Engaging & Learning Virtually
The Center for New North Carolinians was caught off guard by COVID-19 and the subsequent changes to our work back in March, as we all were. For the spring 2020 interns, we were particularly uncertain of how we would meet our internship requirements, keep serving our clients, and how would we keep learning in these new remote and virtual ways.
One of the highlights for many of us was a virtual symposium hosted at the end of the semester. Interns and staff were invited to present on a variety of topics at this day-long event. Each intern was encouraged to pick topics that answer multiple questions that better assist with the population we serve. One of the things we were asked to consider was “How do the unique challenges and barriers that immigrants & refugees face make this social problem more difficult?” So, with each topic presented the focus was how can we bring awareness to this issue and how can we best support our clients when they are experiencing these issues.
Some of the topics that were researched and presented were:
- Tech Literacy
- Substance Abuse and Depression
- Healthcare Access
- Human Trafficking
- Family and Domestic Violence
- Promoting Language Access & Linguistic Diversity
- Poverty among the Immigrant and Refugee community
- Immigrants/Refugees and Child Welfare
- Historic Racism of our Immigration System
- Youth Mental Health
- Refugee Trauma
Each topic was thoroughly researched and the questions asked and conversation had was rich.
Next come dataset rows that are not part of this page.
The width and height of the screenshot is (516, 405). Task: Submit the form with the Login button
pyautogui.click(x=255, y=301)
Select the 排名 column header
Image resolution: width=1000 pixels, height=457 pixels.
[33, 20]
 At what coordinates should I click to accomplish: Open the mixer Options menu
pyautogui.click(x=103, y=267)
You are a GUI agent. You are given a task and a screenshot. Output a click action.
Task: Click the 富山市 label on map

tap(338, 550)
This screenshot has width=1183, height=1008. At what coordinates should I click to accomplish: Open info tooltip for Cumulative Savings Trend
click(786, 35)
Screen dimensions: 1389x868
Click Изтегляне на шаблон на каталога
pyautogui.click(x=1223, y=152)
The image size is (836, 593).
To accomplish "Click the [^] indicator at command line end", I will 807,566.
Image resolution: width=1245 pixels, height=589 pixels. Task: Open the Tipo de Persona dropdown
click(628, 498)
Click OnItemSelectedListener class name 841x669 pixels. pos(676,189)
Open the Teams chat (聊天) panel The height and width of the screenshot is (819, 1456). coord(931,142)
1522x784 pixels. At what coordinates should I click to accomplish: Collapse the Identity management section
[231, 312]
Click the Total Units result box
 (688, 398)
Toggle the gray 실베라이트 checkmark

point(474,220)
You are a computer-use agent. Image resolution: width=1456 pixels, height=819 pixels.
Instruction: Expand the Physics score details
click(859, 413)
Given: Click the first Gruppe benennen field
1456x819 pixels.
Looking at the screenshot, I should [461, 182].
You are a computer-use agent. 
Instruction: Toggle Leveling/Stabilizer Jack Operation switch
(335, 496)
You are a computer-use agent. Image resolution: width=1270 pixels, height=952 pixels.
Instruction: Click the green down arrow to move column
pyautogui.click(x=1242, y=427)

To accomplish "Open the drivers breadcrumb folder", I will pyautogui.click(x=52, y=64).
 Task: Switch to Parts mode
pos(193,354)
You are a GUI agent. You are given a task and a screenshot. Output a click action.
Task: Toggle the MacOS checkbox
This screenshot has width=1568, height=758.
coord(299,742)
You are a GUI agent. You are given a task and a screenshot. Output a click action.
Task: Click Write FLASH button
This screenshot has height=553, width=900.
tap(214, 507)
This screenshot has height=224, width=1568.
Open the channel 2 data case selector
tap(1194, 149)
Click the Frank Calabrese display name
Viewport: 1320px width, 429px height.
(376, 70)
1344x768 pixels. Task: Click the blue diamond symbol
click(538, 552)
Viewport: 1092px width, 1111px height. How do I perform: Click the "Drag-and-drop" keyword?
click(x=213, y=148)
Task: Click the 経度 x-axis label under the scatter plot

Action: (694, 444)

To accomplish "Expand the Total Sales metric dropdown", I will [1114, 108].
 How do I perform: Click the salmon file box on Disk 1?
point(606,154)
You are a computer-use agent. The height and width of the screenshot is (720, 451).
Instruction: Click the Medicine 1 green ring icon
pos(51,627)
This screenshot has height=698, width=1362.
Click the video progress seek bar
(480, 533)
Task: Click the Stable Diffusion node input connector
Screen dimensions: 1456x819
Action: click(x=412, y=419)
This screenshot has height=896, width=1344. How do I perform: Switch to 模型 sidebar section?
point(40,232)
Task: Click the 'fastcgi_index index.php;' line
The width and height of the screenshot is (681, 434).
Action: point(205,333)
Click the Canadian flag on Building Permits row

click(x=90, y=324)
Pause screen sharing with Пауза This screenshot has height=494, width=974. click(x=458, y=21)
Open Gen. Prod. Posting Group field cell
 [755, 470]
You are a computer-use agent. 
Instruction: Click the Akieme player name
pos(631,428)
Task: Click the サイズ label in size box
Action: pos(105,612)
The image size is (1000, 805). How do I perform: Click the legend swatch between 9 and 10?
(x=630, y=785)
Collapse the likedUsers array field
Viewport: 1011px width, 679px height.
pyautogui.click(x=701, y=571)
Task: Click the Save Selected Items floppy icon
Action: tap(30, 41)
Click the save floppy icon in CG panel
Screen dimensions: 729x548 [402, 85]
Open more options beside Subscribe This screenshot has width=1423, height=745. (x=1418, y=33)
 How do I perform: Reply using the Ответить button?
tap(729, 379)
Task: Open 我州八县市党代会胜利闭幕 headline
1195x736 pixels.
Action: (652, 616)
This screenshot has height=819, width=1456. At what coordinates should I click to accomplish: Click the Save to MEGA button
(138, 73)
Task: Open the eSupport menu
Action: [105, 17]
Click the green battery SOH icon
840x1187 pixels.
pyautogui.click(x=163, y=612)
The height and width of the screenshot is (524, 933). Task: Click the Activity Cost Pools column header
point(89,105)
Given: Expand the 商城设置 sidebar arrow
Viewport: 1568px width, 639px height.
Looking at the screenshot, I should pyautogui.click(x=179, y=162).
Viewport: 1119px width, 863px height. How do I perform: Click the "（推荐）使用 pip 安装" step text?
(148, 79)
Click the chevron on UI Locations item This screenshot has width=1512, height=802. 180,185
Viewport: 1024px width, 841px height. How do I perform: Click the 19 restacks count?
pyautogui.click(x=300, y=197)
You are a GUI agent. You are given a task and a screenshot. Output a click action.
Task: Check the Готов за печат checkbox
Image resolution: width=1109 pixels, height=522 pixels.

The presentation on Immigrants/Refugees and Child Welfare took a closer look at what challenges families arriving in the United States often encounter. What it means to start a new life as well as learning to navigate through the systems. The presentation took a closer look at the Triple Trauma Paradigm, a psycho-social framework specific to immigrants and refugees that looks at the compounding impacts of traumatic experiences in the “pre-flight, flight, and post-flight” components of coming to a new country. Other topics like family and domestic violence looked at the statistics of people affected by domestic violence in North Carolina each year, including exploring different types of domestic abuse, such as emotional and psychological abuse, economic and financial abuse, stalking, physical abuse and sexual abuse.
With this symposium, it was made clear that the Center for New North Carolinians is constantly looking at what affects the clients we work with. There is a constant strive for more knowledge and resources. The staff and interns are dedicated in what they do. Despite the restriction that COVID-19 has presented, staff continue to support the clients and find resources that best fit their needs in these uncertain times, while also providing an academically enriching experience for their interns.
Thank you so much to the dedicated staff and interns!